Андрей покраснел и сказал, что он не ЭТО имел в виду! Он не умеет переделывать чужую музыку!
— А вы сочините новую! <…>
Я <…> вспомнил:
— Ты куда-нибудь вставил вальс, который мы выкинули из фильма «Тридцать три»?
К фильму «Тридцать три» Андрей написал вальс, очень мелодичный, нежный. Но, сколько я его ни пытался вставить в фильм, он никак не сочетался с тем, что происходило на экране.
— Кажется, нет.
— Сыграй. Я думаю, он может подойти. — «Выкинутый вальс»

  •  

— Старушка Роза сказала: «От человека зависит, быть войне или нет на этой планете, а на нём галстук за двадцать центов!» Это — «Армани»! Только ты отдай — мы проверим!
Галстук я отдал.
— Напрасно ты его взял, — сказал Андрей. — Зачем мне такой пижонский галстук?
Но через пятнадцать лет в программе «Время» я увидел, что когда в Кремле Брежнев вручал композитору Петрову орден, на юбиляре красовался галстук от «Армани», который подарили благодарные римские проститутки за выкинутый вальс из фильма «Тридцать три»! — «Галстук для маэстро»

  •  

Как-то в Ташкенте я смотрел <…> «Семнадцать мгновений весны», дублированный на узбекский язык. Там Борман, когда вошёл в кабинет к фюреру, выкинул вперёд руку и воскликнул: «Салам алейкум, Гитлер-ага!»«Совсем пропащий»

  •  

Когда-то, ещё совсем молодым человеком, Саша работал администратором в театре у Михоэлса. Когда еврейский театр закрыли, Сашу, как и многих, кто работал с Михоэлсом, посадили. Он пять лет просидел в одном из самых страшных лагерей в Воркуте. Саша не любил говорить об этом периоде своей жизни, но как-то, подвыпив, рассказал, как вохровцы однажды избили его и кинули в выгребную яму с нечистотами. А когда он пытался вылезти, они ногами в сапогах били его по голове и топили в смрадной жиже. То, что он остался жив, — чудо… — «Саша Яблочкин»

  •  

… Чиаурели нередко приглашали на дачу к Сталину.

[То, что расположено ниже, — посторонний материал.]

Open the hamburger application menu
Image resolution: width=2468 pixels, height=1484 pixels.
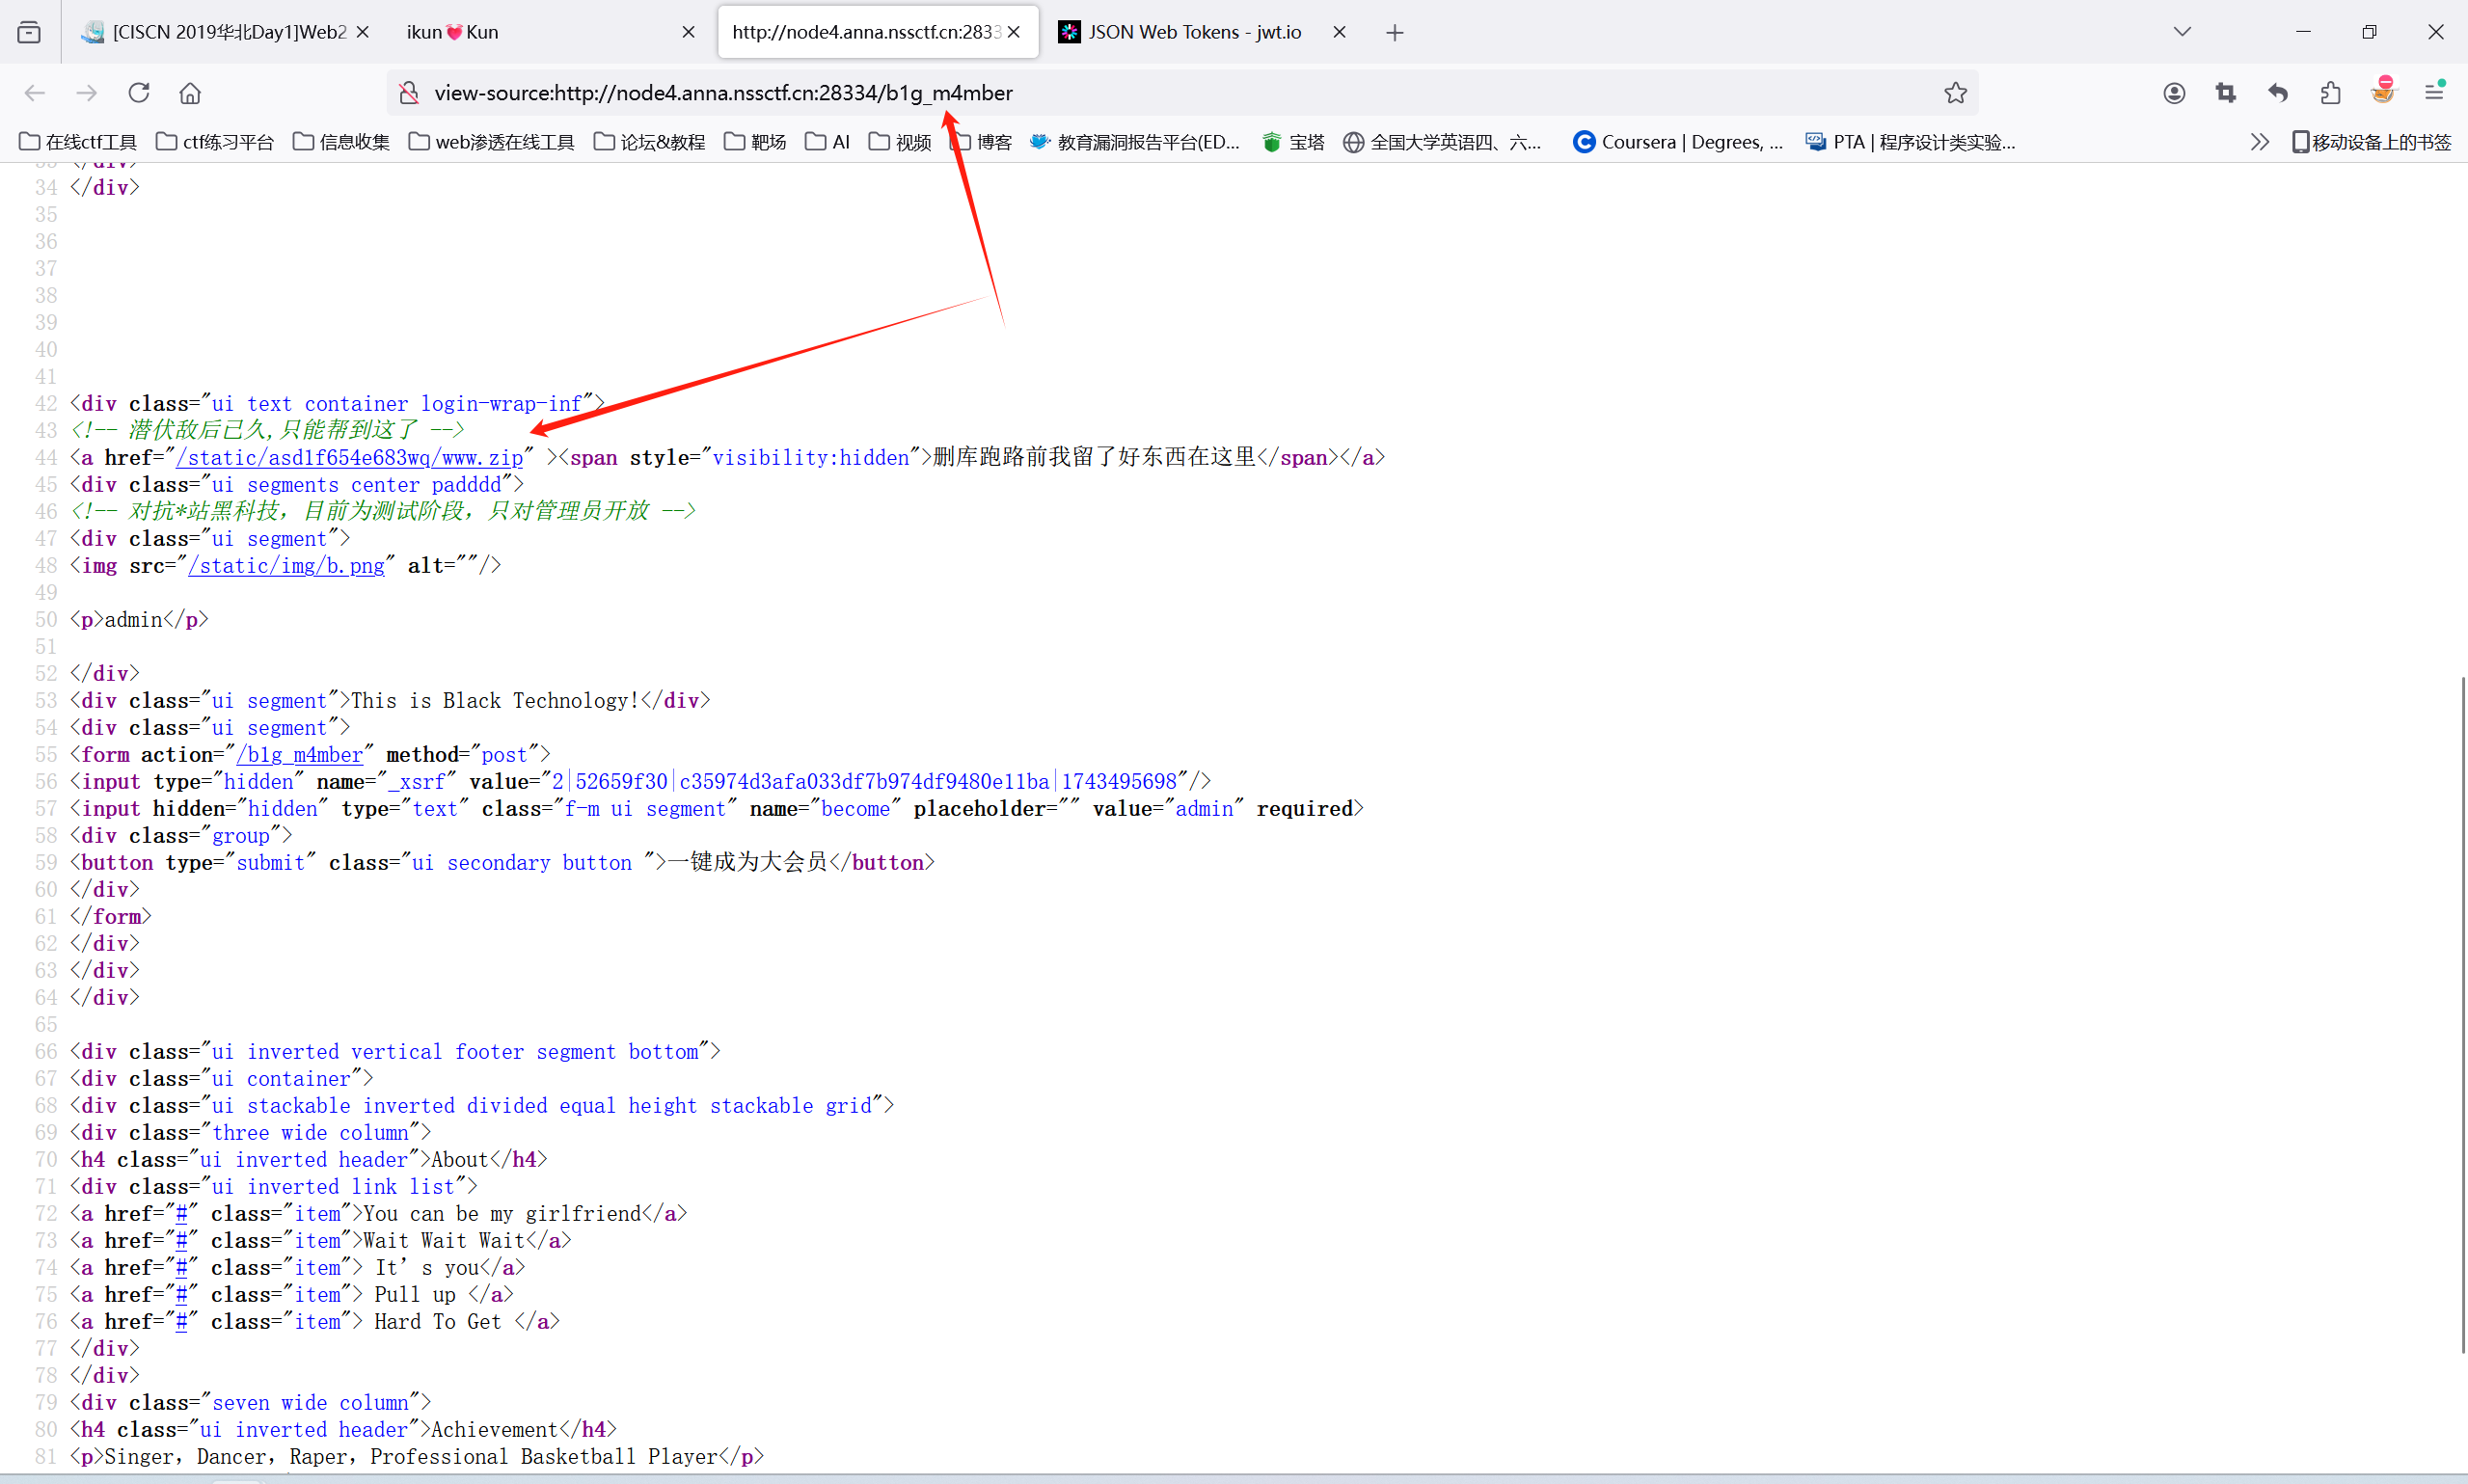[x=2434, y=93]
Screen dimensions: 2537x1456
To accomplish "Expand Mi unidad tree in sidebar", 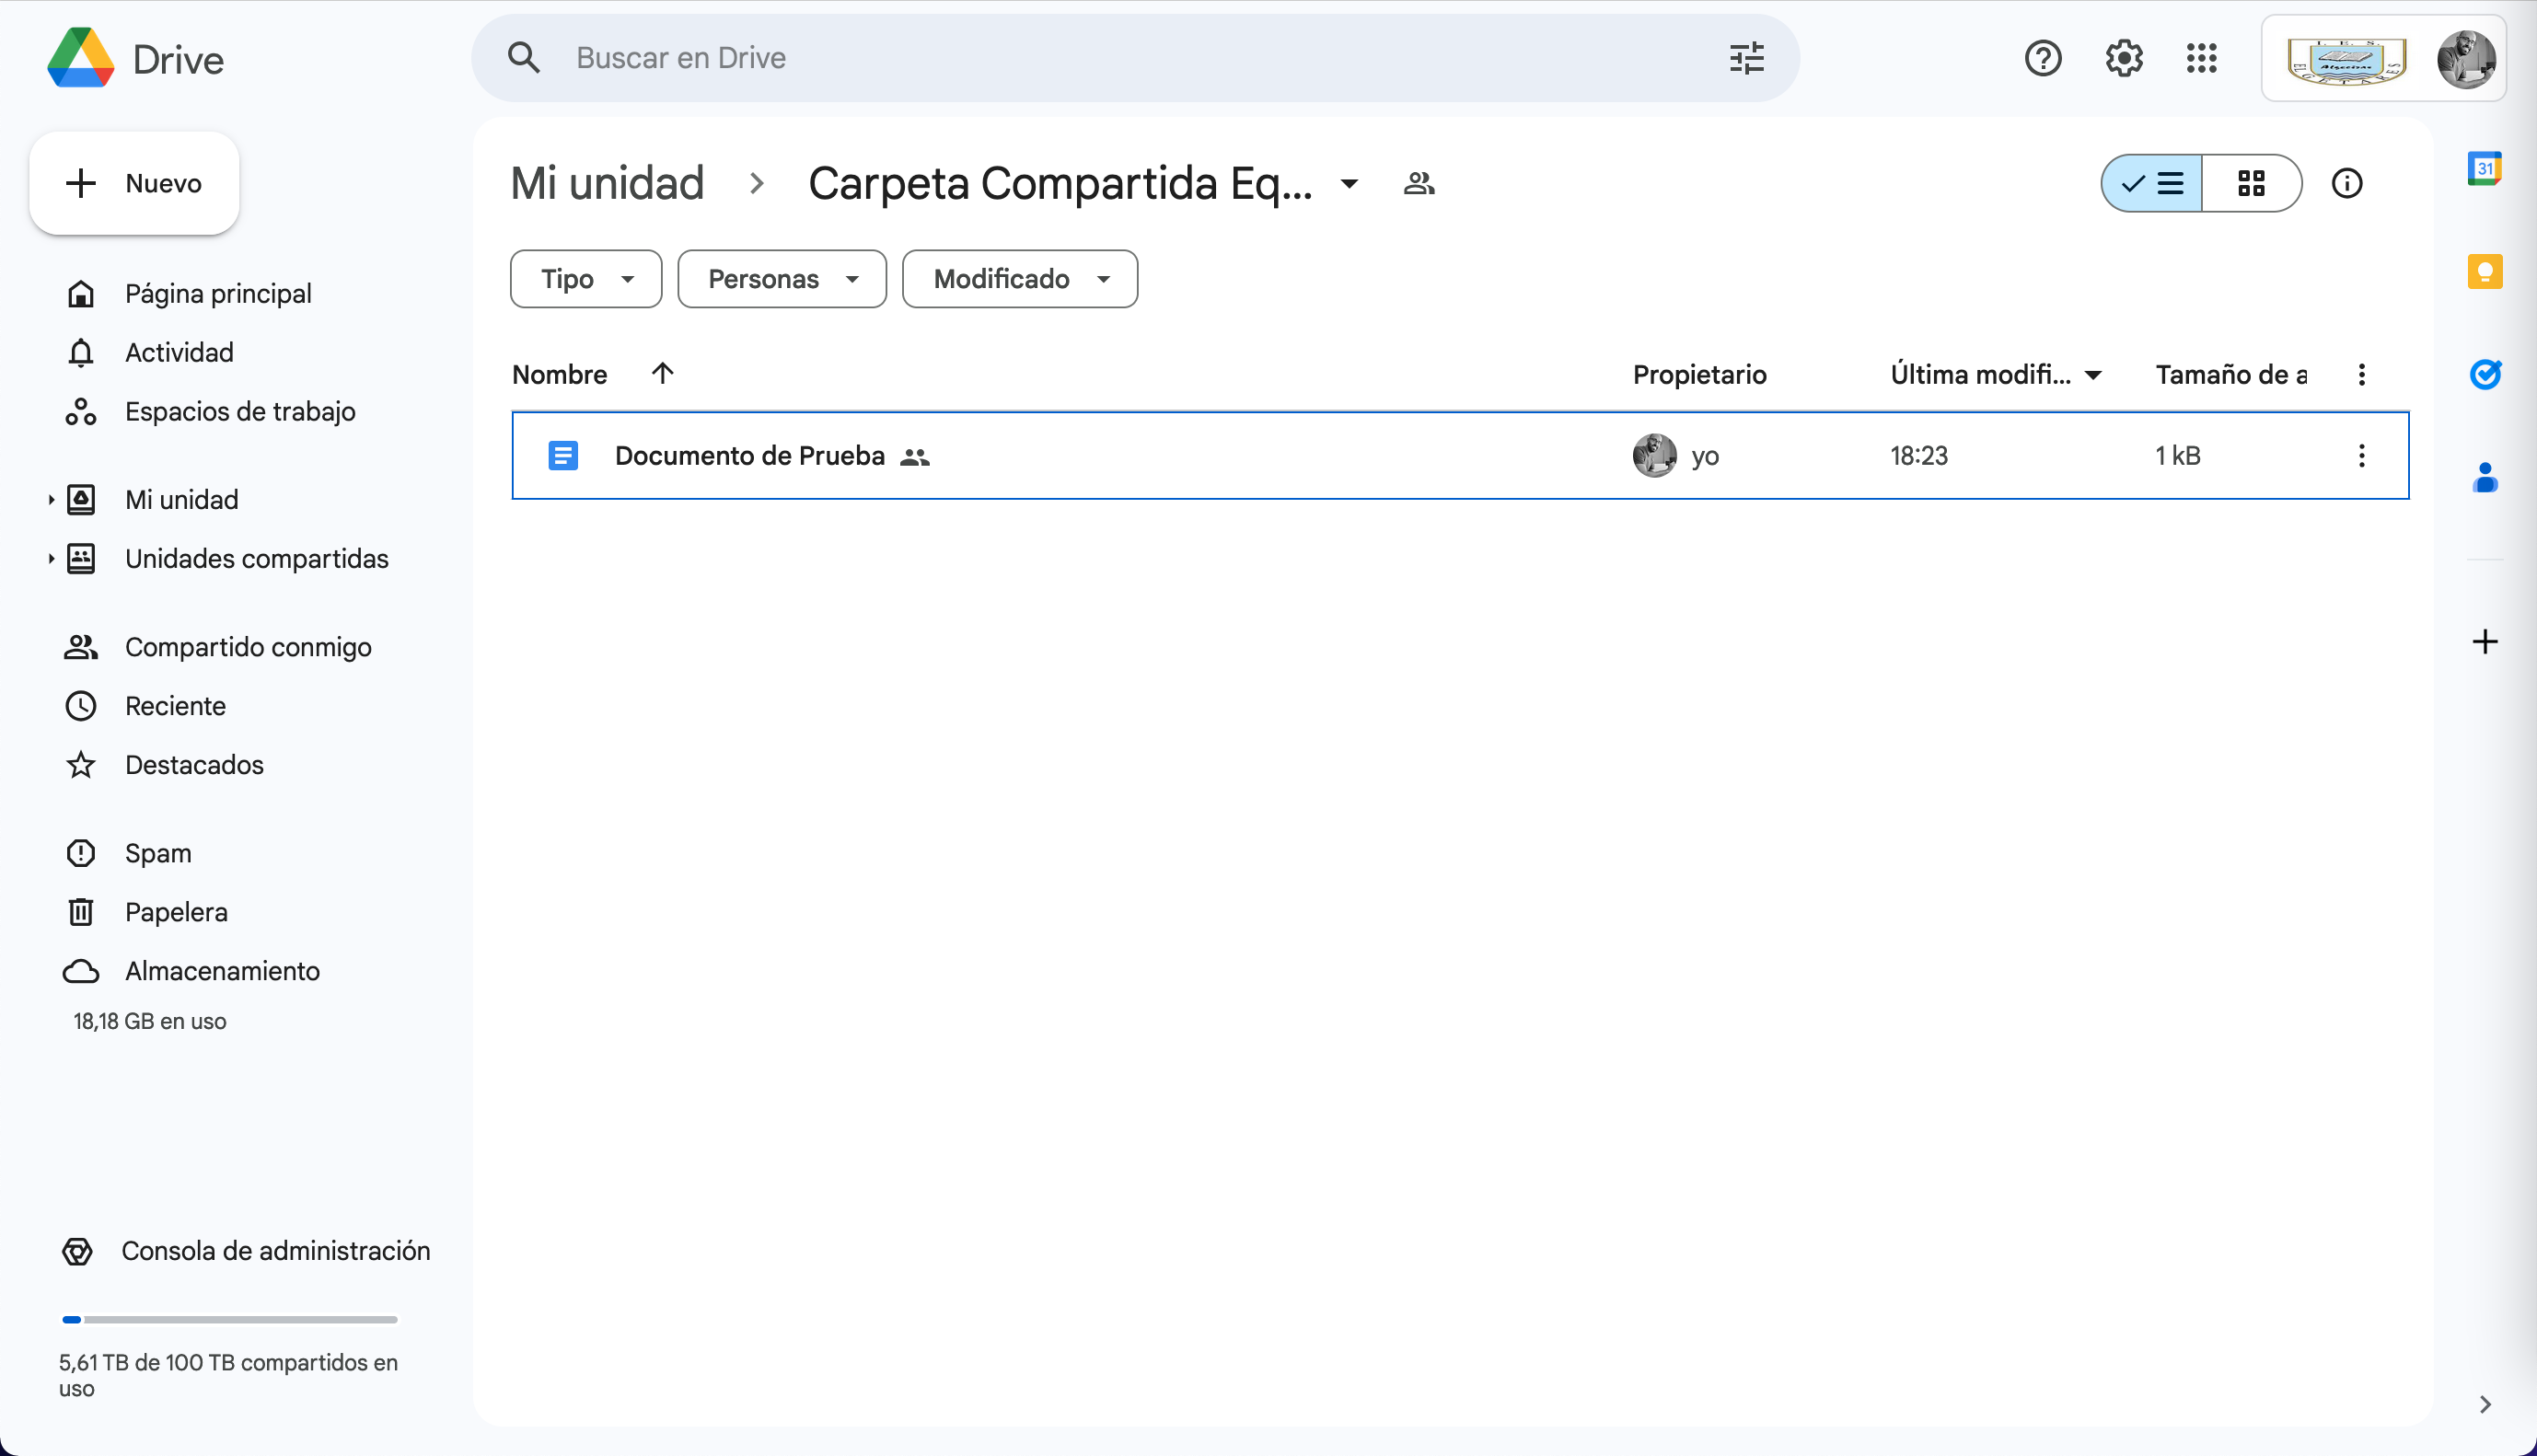I will 51,500.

Ужинал Сталин ночью, и Чиаурели возвращался под утро и часто не ехал в гостиницу, а заезжал к нам, чтобы поделиться впечатлениями. Из его рассказов мне запомнилось, что Сталин играет на гитаре и поёт городские романсы, что спит он на диване и на стул ставит настольную лампу, и суп из супницы разливает гостям сам, половником. — «Дядя Миша Чиаурели и дядя Миша Геловани»

  •  

В Телави на главной улице к стеклу витрины «Продмага» был приклеен тетрадный листок, на котором от руки было написано по-русски: «Имеется в продаже свежий бараний ум». — «Фаворитка»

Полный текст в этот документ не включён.